The really bad news about road trips, for me, was that I got extremely car sick. Seriously, even now, I can get car sick going down my driveway. A particularly bad experience involved my parents, my sister, and my three step brothers, all crammed into a full size sedan, careening up a mountain road on our way to go camping. Finally, I could hold it no longer, and begged for an "emergency stop". As we tumbled out of the car, I proceeded to hurl everything I had eaten for the two weeks prior, and THEN, all my siblings followed suit (apparently, vomiting is contagious).

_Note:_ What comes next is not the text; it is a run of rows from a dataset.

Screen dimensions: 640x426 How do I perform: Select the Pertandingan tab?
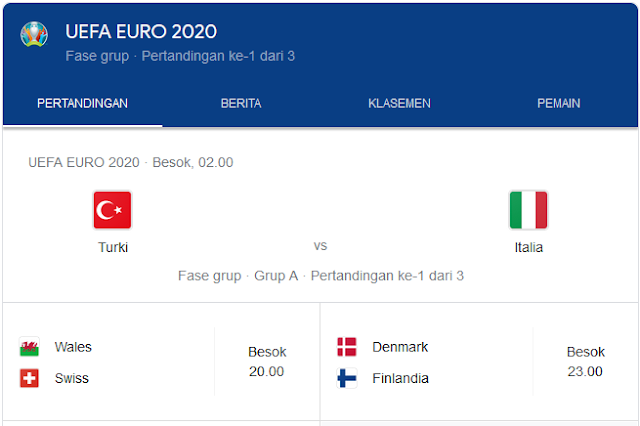click(x=83, y=103)
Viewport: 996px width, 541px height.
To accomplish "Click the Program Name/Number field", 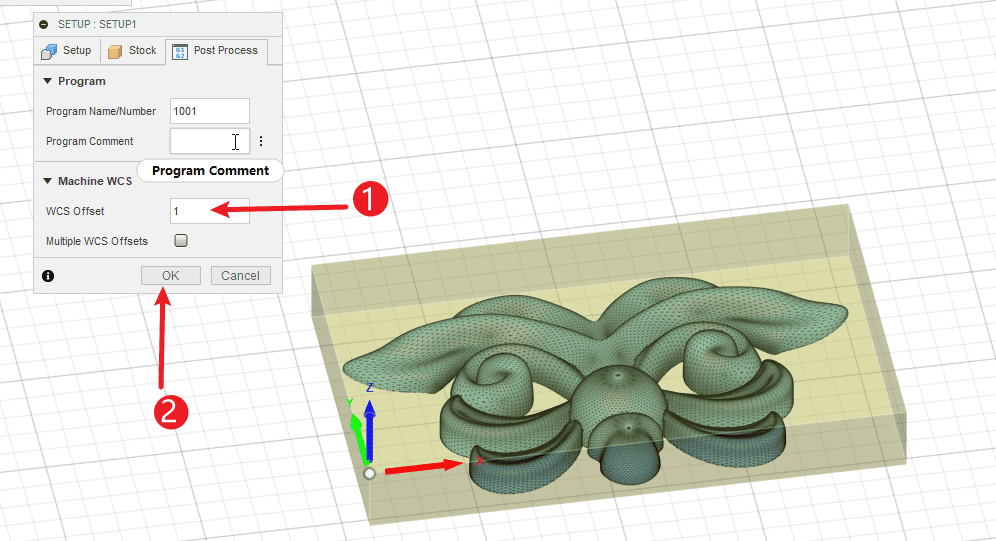I will (x=209, y=111).
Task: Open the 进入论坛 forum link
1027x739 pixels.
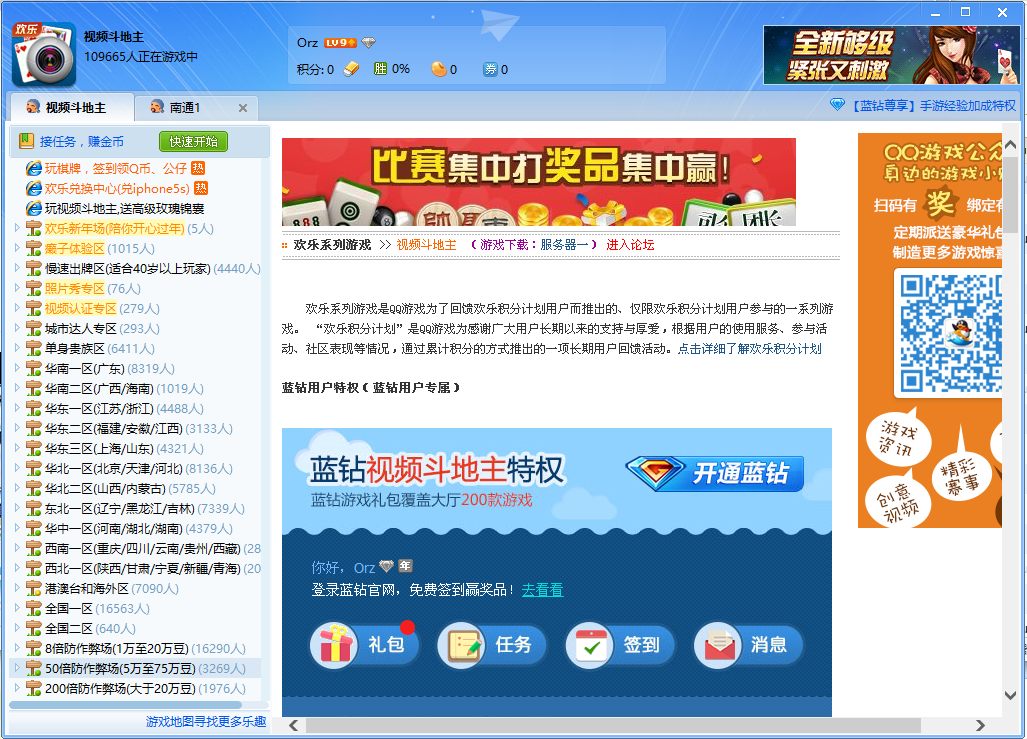Action: coord(630,245)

As an adult, I find that I have inherited my father's tendency toward getting places, as quickly as possible, preferably via a little known shortcut. My Mom says that Dad and I are the only people she knows that come back from a trip to the airport, with weeds and burrs, sticking out from the wheel wells.

When I was about 30 years old, my Dad and I were driving together to Wyoming, and I was on a quest to make record time. He started seeing signs for "Fort Bridger", and started talking about how much he'd like to see it, how much historical significance it has, and how he probably won't have this "opportunity again". Are you kidding me? This is the same man who bypassed any and all historical landmarks, eating establishments, and rest stops, in his all consuming goal of beating his previous time! I pressed on, pretending not to hear, and eventually we approached the cutoff to Fort Bridger. Without slowing an iota, I called out "there's Fort Bridger, Dad!"